Results by state house district

Judge Harbison retention, 2022
| Choice |  | Votes | % |
| For |  | 134,620 | 61.58 |
| Against |  | 84,000 | 38.42 |
| Total |  | 218,620 | 100.00 |
Source: Alaska Division of Elections

=== State legislature ===

==== Alaska State Senate ====

19 of the state's 20 senate seats were up for election in 2022, with some elected for two-year terms and other for four-year terms due to redistricting. The Republican party lost two seats, while the Democratic party gained two seats for an eleven to nine seat split respectively. A bipartisan coalition of eight Republicans and nine Democrats was announced, electing Gary Stevens as Senate President.

Alaska State Senate
| Party |  | Leader | Before | After | Change |
|---|---|---|---|---|---|
|  | Republican | Peter Micciche (retiring) | 13 | 11 | −2 |
|  | Democratic | Tom Begich (retiring) | 7 | 9 | +2 |
| Total |  |  | 20 | 20 |  |

==== Alaska House of Representatives ====

All 40 seats of the Alaska House of Representatives were up in this election. Since 2016, the house had been governed by a coalition of Democrats, Independents, and some Republicans. The coalition was re-elected to a majority, albeit with only 20 of the total 40 seats in the chamber, with 6 Independents and 1 Republican joining all 13 Democrats. Republican Cathy Tilton was elected speaker, replacing Republican Louise Stutes.
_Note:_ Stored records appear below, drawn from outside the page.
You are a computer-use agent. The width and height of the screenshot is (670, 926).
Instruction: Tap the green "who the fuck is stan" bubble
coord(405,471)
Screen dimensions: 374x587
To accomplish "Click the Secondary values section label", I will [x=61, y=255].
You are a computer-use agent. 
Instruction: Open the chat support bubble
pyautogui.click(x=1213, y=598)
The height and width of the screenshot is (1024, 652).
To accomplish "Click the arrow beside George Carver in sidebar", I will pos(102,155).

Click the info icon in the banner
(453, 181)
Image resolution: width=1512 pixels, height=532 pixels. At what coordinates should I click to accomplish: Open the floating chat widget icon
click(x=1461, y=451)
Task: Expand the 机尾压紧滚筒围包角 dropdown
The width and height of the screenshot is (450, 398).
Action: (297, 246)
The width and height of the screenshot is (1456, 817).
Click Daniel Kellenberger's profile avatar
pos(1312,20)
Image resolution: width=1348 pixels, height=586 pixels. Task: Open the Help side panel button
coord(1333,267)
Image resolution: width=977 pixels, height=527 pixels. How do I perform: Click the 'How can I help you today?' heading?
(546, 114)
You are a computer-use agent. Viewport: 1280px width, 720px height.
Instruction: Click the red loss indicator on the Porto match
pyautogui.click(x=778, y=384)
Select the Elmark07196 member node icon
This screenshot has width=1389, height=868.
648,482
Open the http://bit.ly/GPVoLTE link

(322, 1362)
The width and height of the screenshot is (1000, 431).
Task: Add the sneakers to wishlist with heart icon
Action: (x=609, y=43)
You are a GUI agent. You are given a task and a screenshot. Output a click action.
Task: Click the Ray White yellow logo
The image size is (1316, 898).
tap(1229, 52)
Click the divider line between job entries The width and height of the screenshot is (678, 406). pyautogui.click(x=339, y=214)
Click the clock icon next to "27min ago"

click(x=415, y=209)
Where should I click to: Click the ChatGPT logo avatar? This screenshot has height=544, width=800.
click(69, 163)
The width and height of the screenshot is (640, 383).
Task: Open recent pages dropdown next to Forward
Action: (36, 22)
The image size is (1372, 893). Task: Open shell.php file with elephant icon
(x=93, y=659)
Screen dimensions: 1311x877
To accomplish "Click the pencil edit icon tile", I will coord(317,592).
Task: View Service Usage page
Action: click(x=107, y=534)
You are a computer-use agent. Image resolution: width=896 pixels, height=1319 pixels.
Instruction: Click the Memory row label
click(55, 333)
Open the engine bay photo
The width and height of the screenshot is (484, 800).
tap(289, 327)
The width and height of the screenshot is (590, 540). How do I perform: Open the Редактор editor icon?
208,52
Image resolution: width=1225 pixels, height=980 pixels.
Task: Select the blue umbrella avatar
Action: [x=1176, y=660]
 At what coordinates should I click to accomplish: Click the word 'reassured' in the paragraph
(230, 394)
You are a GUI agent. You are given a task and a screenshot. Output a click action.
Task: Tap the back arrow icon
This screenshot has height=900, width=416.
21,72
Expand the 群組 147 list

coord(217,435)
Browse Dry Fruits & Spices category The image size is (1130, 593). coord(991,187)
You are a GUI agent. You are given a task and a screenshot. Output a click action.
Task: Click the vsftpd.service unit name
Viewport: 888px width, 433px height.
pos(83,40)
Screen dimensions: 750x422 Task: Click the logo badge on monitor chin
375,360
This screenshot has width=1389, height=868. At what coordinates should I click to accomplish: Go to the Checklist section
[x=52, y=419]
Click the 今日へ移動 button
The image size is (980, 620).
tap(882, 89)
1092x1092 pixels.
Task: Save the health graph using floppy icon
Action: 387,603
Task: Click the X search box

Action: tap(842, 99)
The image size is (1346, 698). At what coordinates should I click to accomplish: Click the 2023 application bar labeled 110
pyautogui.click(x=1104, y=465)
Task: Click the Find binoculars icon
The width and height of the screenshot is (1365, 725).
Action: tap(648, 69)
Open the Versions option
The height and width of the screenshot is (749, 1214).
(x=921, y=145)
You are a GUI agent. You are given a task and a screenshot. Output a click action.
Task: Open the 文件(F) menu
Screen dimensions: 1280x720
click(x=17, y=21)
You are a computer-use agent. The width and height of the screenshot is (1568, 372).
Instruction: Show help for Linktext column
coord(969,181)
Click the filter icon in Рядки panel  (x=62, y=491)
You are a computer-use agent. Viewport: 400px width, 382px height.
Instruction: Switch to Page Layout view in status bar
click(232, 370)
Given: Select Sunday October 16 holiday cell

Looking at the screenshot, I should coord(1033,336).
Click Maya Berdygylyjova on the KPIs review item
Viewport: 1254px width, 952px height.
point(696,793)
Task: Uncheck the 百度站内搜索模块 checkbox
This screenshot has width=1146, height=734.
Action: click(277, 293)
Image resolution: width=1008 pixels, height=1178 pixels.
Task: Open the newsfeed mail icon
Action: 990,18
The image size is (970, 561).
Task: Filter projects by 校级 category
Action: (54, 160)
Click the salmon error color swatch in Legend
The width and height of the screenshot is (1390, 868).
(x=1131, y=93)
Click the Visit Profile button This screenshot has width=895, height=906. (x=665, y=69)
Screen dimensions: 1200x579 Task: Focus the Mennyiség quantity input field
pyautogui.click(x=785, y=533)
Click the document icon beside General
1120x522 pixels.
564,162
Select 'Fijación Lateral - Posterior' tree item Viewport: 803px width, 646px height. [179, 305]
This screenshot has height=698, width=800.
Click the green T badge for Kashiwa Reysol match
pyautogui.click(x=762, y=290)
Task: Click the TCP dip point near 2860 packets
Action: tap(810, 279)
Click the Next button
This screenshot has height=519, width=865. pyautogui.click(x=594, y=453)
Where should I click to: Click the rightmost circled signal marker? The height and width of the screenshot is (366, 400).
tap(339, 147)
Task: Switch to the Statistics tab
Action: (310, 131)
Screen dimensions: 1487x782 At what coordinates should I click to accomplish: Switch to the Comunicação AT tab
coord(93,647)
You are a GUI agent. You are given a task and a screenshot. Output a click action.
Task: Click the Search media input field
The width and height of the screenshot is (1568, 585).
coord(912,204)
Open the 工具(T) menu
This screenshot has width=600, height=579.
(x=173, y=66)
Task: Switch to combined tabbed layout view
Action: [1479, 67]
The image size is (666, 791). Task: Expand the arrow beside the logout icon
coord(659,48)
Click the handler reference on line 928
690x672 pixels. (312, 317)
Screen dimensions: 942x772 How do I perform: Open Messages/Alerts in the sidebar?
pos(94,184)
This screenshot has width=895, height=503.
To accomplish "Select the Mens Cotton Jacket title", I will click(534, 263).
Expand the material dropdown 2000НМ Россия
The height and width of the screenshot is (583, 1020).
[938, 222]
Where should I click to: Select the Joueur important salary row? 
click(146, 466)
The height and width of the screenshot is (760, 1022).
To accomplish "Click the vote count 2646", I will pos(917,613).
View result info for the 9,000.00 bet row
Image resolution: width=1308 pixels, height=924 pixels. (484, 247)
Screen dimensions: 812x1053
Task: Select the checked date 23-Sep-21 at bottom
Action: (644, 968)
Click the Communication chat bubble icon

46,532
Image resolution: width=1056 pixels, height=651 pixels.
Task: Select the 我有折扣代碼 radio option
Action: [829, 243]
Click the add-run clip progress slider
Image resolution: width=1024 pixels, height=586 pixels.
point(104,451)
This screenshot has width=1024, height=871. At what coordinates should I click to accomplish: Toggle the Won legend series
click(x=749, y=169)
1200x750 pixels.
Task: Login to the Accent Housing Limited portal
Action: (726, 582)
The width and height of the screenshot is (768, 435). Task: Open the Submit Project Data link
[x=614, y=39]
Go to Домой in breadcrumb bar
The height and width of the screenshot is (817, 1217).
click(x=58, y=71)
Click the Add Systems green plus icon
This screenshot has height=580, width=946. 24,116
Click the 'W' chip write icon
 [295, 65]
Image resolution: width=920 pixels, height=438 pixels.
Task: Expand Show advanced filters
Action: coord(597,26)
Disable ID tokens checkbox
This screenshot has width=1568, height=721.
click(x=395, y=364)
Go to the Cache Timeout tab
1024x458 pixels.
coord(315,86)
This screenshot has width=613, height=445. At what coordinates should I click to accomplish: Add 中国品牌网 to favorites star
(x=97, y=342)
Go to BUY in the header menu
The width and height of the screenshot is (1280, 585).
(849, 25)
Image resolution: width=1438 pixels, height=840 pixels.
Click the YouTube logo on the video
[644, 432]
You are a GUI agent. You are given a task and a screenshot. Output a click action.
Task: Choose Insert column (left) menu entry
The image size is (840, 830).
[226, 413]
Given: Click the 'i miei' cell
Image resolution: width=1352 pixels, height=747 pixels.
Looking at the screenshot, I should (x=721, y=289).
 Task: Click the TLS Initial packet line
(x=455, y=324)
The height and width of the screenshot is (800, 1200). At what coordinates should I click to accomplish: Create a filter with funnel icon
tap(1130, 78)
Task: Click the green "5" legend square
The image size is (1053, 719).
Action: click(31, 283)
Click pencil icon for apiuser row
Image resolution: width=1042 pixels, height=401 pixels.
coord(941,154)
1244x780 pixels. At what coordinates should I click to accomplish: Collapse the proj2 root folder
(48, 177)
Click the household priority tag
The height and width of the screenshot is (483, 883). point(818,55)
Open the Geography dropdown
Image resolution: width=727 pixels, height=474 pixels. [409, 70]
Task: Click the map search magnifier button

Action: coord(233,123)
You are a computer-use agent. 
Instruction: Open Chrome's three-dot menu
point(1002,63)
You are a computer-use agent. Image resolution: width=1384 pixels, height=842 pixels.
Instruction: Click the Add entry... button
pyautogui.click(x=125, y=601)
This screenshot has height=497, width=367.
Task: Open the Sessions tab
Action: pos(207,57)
Alaska House of Representatives
| Party |  | Leader | Before | After | Change |
|---|---|---|---|---|---|
|  | Coalition | Louise Stutes | 21 | 20 | −1 |
|  | Republican | Cathy Tilton | 17 | 19 | +2 |
|  | Independent Republican | David Eastman | 2 | 1 | −1 |
| Total |  |  | 40 | 40 |  |

== Ballot measure ==
Alaska had one statewide ballot measure in 2022 - Ballot Measure 1 asked Alaskans whether a constitutional convention should be held, a vote that appears on ballots every ten years. The measure was supported by Governor Mike Dunleavy and opposed by the Alaskan Democratic Party.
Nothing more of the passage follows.